Reproduce the listing below verbatim, every line in order, without altering any character.

* **Provided data**
>>>>>

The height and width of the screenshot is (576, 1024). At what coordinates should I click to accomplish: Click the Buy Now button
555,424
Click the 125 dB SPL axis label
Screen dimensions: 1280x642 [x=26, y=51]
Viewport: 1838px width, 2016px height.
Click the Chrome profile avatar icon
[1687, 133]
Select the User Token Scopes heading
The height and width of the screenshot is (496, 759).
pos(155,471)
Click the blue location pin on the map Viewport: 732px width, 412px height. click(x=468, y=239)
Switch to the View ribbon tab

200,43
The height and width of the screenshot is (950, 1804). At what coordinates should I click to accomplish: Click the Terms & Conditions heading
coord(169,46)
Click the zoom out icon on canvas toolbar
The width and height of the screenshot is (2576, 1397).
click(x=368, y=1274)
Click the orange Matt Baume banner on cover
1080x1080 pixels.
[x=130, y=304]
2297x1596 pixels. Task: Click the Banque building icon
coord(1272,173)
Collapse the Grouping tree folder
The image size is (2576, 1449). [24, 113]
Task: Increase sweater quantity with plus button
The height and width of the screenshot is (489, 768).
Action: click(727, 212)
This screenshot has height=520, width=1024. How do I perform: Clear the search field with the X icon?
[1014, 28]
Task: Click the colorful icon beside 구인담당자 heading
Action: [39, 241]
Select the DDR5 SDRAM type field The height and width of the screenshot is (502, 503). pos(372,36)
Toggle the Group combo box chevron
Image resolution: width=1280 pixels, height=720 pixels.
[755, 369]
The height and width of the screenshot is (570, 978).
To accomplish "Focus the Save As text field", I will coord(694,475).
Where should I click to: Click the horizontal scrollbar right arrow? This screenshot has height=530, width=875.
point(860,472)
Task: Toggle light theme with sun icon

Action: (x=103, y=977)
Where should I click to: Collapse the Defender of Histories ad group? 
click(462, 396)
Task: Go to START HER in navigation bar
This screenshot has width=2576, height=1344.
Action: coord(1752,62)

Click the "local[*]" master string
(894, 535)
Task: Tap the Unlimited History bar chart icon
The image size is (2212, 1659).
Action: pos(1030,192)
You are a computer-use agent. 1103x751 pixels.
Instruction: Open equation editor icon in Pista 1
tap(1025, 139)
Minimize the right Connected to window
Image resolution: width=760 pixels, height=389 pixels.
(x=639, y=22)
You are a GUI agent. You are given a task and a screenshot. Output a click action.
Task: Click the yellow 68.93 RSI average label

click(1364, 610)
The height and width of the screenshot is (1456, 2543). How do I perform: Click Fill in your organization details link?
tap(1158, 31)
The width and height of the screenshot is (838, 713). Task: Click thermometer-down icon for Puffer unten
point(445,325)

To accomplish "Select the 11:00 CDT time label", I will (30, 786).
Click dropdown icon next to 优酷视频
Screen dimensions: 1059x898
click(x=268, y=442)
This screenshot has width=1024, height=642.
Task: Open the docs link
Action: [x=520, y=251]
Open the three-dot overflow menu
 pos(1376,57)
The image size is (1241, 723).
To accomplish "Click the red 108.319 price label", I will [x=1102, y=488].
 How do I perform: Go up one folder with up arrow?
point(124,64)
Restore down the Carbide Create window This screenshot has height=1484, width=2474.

<<<<<

* **Task response**
The height and width of the screenshot is (576, 1024). At what coordinates should I click to accomplish: Click the Buy Now button
555,424
Click the 125 dB SPL axis label
Screen dimensions: 1280x642 [x=26, y=51]
Viewport: 1838px width, 2016px height.
Click the Chrome profile avatar icon
[1687, 133]
Select the User Token Scopes heading
The height and width of the screenshot is (496, 759).
pos(155,471)
Click the blue location pin on the map Viewport: 732px width, 412px height. click(x=468, y=239)
Switch to the View ribbon tab

200,43
The height and width of the screenshot is (950, 1804). At what coordinates should I click to accomplish: Click the Terms & Conditions heading
coord(169,46)
Click the zoom out icon on canvas toolbar
The width and height of the screenshot is (2576, 1397).
click(x=368, y=1274)
Click the orange Matt Baume banner on cover
1080x1080 pixels.
[x=130, y=304]
2297x1596 pixels. Task: Click the Banque building icon
coord(1272,173)
Collapse the Grouping tree folder
The image size is (2576, 1449). [24, 113]
Task: Increase sweater quantity with plus button
The height and width of the screenshot is (489, 768).
Action: click(727, 212)
This screenshot has height=520, width=1024. How do I perform: Clear the search field with the X icon?
[1014, 28]
Task: Click the colorful icon beside 구인담당자 heading
Action: [39, 241]
Select the DDR5 SDRAM type field The height and width of the screenshot is (502, 503). pos(372,36)
Toggle the Group combo box chevron
Image resolution: width=1280 pixels, height=720 pixels.
[755, 369]
The height and width of the screenshot is (570, 978).
To accomplish "Focus the Save As text field", I will coord(694,475).
Where should I click to: Click the horizontal scrollbar right arrow? This screenshot has height=530, width=875.
point(860,472)
Task: Toggle light theme with sun icon

Action: (x=103, y=977)
Where should I click to: Collapse the Defender of Histories ad group? 
click(462, 396)
Task: Go to START HER in navigation bar
This screenshot has width=2576, height=1344.
Action: coord(1752,62)

Click the "local[*]" master string
(894, 535)
Task: Tap the Unlimited History bar chart icon
The image size is (2212, 1659).
Action: pos(1030,192)
You are a computer-use agent. 1103x751 pixels.
Instruction: Open equation editor icon in Pista 1
tap(1025, 139)
Minimize the right Connected to window
Image resolution: width=760 pixels, height=389 pixels.
(x=639, y=22)
You are a GUI agent. You are given a task and a screenshot. Output a click action.
Task: Click the yellow 68.93 RSI average label

click(1364, 610)
The height and width of the screenshot is (1456, 2543). How do I perform: Click Fill in your organization details link?
tap(1158, 31)
The width and height of the screenshot is (838, 713). Task: Click thermometer-down icon for Puffer unten
point(445,325)

To accomplish "Select the 11:00 CDT time label", I will (30, 786).
Click dropdown icon next to 优酷视频
Screen dimensions: 1059x898
click(x=268, y=442)
This screenshot has width=1024, height=642.
Task: Open the docs link
Action: [x=520, y=251]
Open the three-dot overflow menu
 pos(1376,57)
The image size is (1241, 723).
To accomplish "Click the red 108.319 price label", I will [x=1102, y=488].
 How do I perform: Go up one folder with up arrow?
point(124,64)
Restore down the Carbide Create window This screenshot has height=1484, width=2474.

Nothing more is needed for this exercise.